Part III: File manipulation

  1. Download today’s exercise files, and create a new Python script in the directory called csv_files/. This directory contains real research data from Stephanie’s github. Files are named as:<Ensembl-gene-id>.fna.<MODEL>.csv, where each Ensembl gene ID has two associated model CSVs, called JTT and WAG.

    For this exercise, write a script to process these files in order to create a single new tab-separated file with the following columns:

    • Ensembl-gene-ID, obtained from the file name
    • Model, obtained from the file name
    • MLE, obtained from the file contents. This column should the value in each file’s MLE column that is associated with the second to last site in each file (it will be different for each gene!)

    This task will require you to obtain information both from each file name, as well as from within each file. Use the os module to obtain all file names as part of this exercise, and any string methods that are appropriate.

  2. Also in today’s exercise files is a file called sacCer3_ncbiRefSeqCurated.gtf.
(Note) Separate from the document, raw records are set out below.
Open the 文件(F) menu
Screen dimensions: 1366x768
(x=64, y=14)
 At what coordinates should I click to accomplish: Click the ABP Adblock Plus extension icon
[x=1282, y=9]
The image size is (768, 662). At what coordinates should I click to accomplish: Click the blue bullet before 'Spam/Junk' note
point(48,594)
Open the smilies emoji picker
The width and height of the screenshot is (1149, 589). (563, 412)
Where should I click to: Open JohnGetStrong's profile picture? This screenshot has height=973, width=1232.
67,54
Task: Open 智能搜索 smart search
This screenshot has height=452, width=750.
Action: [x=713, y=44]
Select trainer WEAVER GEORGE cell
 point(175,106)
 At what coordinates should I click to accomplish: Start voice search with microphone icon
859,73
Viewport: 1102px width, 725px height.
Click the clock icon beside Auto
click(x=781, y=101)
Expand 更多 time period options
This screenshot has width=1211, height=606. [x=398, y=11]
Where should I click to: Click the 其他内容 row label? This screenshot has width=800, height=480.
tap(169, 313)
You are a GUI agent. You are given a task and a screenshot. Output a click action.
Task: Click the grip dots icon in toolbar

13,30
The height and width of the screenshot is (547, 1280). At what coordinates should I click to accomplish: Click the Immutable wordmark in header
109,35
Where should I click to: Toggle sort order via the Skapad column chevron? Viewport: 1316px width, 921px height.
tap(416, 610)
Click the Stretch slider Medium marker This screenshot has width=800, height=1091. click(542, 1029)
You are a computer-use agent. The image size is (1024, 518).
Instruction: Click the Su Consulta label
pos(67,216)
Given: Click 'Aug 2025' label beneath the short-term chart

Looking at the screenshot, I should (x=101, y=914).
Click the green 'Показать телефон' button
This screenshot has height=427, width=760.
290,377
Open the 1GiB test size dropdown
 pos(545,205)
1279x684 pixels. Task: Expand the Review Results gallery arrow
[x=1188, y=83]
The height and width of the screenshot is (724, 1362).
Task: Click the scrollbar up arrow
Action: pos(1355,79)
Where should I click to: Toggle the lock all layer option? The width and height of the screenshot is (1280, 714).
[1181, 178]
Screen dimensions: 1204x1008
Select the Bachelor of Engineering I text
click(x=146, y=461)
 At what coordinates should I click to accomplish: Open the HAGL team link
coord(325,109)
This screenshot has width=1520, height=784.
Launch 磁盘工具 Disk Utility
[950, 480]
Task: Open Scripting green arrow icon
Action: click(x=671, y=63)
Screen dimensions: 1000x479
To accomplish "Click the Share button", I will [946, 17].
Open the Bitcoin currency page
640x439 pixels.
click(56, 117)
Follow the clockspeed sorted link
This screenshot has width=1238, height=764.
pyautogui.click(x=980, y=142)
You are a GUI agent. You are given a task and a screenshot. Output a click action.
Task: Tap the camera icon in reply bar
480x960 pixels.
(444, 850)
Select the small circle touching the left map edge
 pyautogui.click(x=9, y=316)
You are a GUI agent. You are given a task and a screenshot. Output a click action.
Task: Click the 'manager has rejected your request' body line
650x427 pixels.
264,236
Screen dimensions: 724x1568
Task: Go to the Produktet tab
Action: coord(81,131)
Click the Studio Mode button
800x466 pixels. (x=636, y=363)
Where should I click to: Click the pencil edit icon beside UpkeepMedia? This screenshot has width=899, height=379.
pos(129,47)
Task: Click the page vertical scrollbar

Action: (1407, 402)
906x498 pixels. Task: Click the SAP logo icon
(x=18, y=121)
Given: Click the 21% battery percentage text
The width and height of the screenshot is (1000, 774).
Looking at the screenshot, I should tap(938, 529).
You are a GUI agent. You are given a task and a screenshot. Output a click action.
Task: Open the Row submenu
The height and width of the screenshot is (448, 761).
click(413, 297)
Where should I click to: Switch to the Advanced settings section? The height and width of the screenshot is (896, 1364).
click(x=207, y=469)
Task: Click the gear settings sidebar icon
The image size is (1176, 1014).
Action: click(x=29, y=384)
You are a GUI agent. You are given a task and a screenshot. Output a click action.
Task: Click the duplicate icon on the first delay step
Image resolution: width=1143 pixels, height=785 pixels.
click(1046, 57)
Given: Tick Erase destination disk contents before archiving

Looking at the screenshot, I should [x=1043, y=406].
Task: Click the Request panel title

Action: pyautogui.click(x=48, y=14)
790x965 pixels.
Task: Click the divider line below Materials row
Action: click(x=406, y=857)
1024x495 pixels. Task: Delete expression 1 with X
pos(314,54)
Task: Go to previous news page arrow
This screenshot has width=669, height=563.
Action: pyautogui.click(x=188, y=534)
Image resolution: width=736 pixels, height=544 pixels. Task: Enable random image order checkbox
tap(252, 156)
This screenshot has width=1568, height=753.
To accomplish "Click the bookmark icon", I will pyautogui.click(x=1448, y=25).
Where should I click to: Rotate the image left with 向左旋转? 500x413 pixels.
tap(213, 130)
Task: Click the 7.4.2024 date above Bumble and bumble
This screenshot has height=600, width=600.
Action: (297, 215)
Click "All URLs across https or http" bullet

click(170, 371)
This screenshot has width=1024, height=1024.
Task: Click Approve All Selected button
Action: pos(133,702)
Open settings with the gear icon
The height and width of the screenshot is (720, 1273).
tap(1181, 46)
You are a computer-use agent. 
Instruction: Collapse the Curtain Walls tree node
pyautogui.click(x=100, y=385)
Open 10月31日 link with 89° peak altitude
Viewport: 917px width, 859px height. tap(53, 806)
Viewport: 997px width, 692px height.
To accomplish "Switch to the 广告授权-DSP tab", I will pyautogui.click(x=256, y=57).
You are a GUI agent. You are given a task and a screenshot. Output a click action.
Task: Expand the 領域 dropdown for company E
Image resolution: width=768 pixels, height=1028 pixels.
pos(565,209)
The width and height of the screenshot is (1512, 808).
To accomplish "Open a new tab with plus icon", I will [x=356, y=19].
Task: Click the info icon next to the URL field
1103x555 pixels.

This file is a Gene Transfer Format (gtf) file obtained from the UCSC Genome Table Browser, and it is a standard file format in next-generation sequence analysis. It is a tab-delimited and contains gene information from S. cerevisiae, with the following columns (but there is no header, as the format is standard):

    • The chromosome
    • The source of the information (in this case, all sources are the same)
    • The type of sequence, also known as feature, in this case either start_codon, CDS (coding sequence), exon, stop_codon
    • The starting index for the genomic feature
    • The ending index for for the genomic feature
    • The score for the feature (in this case all scores are 0.000000)
    • The strand of the feature, either + for positive or - for negative
    • The phase of the feature, either ., 0, 1, or 2. This information indicates the reading frame, specifically the number of bases that need to be skipped before the codon structure begins. A value of . indicates that there is no specific phase information to deal with
    • The gene information with a specific idenfitier, in this case gene_id.

    In this particular gtf file, each gene id will have four associated lines, for example:

     chrI	sacCer3_ncbiRefSeqCurated	start_codon 130799 130801 0.000000 + . gene_id "NM_001178157.1";
     chrI	sacCer3_ncbiRefSeqCurated	CDS	130799 131980 0.000000 + 0 gene_id "NM_001178157.1";
     chrI	sacCer3_ncbiRefSeqCurated	stop_codon 131981 131983 0.000000 . gene_id "NM_001178157.1";
     chrI	sacCer3_ncbiRefSeqCurated	exon 130799 131983 0.000000 + . gene_id "NM_001178157.1";
    


    Perform the following tasks using this file. For each incremental task, AVOID HARDCODING!!

    • Write a script to extract only lines whose feature is CDS, creating a new file called sacCer3_ncbiRefSeqCurated_EXON.gtf. Perform this task by specifically asking (using if) if the third column is equal to “CDS”.
    • Modify the previous script to again create a new file only of CDS’s, but this time do so for only sequences which fall on chromosome chrV.
    • Modify yet again to export exons from chrV, with the additional condition that you should only consider CDS’s on the positive strand
    • Modify yet again, with the additional condition that you should only consider CDS’s which are base pairs in length.
    • BONUS modification for the highly motivated :Modify yet again, considering only CDS’s whose gene_id is the first version of the gene. More specifically, gene ids are named as NM_<somenumbers>.<VERSIONUMBER. In other words, you want the number after the decimal to equal 1.

    Once you have built up all this final script, modify it one last time by incorporating the sys module to have these five command line arguments, in this order:

    • chromosome of interest
    • strand of interest
    • length of interest
    • version of interest (if you took that step above!)
    • output file name

    Assume we always want the CDS feature.

    Remember: sys always reads in arguments as strings, so you may need to convert to numbers with int() or float().